■ Task goal:
Find the line with "Image resolution: width=242" and the line with "This screenshot has width=604, height=551." in the entries below; output exactly those two lines, every line between them, and no others.

■ Excerpted records:

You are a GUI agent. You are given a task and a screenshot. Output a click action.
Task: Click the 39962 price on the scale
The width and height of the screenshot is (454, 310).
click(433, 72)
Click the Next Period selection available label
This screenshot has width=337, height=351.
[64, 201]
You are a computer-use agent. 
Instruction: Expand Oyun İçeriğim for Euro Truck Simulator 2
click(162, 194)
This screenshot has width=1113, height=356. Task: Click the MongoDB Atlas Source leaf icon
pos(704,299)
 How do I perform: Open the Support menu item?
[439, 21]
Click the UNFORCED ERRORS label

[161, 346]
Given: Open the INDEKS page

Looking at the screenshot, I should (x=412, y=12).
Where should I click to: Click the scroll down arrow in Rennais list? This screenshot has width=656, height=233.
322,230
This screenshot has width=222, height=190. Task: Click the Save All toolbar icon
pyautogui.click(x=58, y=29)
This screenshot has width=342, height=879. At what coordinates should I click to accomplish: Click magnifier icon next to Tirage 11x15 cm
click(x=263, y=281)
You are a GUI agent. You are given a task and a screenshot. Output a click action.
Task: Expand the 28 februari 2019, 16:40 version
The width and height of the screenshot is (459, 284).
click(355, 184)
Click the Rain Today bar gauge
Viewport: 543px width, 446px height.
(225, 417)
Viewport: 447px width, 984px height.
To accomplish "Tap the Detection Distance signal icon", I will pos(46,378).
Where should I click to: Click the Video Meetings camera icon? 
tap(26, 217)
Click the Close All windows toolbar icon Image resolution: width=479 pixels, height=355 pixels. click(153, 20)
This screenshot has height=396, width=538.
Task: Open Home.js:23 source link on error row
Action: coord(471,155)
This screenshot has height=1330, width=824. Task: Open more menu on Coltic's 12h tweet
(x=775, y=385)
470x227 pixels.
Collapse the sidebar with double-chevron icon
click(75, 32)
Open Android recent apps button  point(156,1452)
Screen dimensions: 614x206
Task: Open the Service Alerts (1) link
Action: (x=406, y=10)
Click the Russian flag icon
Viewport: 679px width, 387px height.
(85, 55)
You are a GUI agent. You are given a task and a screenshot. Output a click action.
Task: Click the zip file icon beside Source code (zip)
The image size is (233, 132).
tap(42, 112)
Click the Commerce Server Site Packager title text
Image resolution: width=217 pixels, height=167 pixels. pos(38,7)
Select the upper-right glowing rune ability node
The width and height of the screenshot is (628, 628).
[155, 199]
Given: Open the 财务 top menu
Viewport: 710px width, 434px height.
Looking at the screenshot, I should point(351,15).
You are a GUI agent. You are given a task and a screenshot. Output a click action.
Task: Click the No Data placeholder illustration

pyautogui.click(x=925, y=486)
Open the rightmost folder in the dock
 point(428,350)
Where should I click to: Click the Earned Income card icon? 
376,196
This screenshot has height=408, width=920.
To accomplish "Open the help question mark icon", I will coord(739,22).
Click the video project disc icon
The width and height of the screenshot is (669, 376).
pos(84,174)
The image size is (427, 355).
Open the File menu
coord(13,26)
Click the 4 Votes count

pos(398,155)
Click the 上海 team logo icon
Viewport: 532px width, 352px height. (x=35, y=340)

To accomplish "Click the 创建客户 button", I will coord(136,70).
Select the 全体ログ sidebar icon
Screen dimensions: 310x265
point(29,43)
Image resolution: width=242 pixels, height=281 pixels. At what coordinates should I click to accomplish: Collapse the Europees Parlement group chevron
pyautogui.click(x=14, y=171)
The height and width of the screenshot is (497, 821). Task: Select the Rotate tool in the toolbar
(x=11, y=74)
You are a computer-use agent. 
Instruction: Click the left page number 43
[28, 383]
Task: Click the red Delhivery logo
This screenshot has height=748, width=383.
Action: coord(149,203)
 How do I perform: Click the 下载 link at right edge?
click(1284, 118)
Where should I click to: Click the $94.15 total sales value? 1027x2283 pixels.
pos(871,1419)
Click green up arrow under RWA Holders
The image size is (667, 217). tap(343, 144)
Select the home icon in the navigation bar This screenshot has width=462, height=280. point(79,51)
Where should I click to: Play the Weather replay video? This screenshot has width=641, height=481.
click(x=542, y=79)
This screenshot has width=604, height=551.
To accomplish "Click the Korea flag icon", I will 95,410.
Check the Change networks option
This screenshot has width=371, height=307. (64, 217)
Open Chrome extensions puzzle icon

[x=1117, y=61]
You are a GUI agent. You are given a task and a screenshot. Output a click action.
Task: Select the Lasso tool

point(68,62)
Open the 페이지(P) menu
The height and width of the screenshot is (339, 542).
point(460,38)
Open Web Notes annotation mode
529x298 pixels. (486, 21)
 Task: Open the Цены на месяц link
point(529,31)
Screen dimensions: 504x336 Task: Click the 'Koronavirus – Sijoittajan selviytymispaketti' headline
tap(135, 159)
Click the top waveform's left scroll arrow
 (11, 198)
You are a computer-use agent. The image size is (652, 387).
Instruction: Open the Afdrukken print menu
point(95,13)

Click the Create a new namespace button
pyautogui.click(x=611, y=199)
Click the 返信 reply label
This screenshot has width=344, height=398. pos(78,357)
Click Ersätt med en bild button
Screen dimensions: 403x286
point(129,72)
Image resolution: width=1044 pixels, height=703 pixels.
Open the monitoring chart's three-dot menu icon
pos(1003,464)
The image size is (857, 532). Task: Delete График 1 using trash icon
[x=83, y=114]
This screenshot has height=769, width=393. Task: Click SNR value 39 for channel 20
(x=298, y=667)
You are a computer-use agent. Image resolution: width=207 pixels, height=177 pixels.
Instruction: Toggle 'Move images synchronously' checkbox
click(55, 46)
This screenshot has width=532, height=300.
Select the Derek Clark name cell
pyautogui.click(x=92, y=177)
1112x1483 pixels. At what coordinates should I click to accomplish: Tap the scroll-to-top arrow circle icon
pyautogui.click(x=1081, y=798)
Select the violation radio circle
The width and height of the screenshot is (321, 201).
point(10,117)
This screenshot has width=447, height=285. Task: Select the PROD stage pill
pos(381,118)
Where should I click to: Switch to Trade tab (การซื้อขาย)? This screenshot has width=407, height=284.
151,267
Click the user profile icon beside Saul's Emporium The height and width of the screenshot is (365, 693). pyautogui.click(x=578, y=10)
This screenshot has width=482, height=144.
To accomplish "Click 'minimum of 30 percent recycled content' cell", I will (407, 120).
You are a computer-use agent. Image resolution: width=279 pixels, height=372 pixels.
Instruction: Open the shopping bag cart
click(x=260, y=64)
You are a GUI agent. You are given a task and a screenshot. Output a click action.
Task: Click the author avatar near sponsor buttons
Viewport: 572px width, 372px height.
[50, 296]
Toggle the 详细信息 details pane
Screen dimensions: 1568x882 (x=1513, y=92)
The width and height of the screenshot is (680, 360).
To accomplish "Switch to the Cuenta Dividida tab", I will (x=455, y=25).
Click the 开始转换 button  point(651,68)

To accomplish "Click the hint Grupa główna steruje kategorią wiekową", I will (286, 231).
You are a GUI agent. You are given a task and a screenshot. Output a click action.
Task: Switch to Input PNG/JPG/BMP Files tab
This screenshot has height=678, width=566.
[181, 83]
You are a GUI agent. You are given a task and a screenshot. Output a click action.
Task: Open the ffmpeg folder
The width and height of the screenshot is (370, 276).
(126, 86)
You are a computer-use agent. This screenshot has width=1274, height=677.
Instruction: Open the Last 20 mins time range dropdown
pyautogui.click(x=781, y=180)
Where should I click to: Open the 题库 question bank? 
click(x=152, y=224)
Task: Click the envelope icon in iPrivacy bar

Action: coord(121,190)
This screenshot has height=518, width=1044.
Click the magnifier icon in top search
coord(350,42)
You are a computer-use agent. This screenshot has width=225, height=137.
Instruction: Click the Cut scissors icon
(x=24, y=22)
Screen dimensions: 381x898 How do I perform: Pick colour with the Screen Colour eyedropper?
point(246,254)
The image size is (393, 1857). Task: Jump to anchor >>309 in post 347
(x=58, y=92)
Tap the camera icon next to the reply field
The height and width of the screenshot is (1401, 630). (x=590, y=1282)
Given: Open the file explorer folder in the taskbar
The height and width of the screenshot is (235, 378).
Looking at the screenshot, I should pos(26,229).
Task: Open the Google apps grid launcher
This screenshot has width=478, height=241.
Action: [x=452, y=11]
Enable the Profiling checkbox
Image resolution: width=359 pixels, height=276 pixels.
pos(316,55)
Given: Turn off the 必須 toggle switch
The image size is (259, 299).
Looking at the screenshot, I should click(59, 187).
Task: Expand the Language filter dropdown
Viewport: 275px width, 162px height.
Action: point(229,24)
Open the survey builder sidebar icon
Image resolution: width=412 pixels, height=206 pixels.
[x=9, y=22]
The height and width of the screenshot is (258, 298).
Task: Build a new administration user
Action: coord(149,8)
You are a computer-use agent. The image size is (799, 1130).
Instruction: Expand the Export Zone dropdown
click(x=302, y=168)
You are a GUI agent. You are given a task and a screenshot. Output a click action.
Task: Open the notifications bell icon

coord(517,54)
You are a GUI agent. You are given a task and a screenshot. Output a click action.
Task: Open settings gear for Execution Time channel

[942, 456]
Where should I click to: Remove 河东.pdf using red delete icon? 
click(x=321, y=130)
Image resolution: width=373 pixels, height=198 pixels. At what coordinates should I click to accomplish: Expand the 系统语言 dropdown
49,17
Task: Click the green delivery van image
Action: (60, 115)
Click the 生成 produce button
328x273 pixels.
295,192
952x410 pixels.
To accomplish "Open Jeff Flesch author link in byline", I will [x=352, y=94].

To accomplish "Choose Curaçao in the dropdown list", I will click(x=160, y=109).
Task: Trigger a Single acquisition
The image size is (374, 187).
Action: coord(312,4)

■ Task response:
Image resolution: width=242 pixels, height=281 pixels. At what coordinates should I click to accomplish: Collapse the Europees Parlement group chevron
pyautogui.click(x=14, y=171)
The height and width of the screenshot is (497, 821). Task: Select the Rotate tool in the toolbar
(x=11, y=74)
You are a computer-use agent. 
Instruction: Click the left page number 43
[28, 383]
Task: Click the red Delhivery logo
This screenshot has height=748, width=383.
Action: coord(149,203)
 How do I perform: Click the 下载 link at right edge?
click(1284, 118)
Where should I click to: Click the $94.15 total sales value? 1027x2283 pixels.
pos(871,1419)
Click green up arrow under RWA Holders
The image size is (667, 217). tap(343, 144)
Select the home icon in the navigation bar This screenshot has width=462, height=280. point(79,51)
Where should I click to: Play the Weather replay video? This screenshot has width=641, height=481.
click(x=542, y=79)
This screenshot has width=604, height=551.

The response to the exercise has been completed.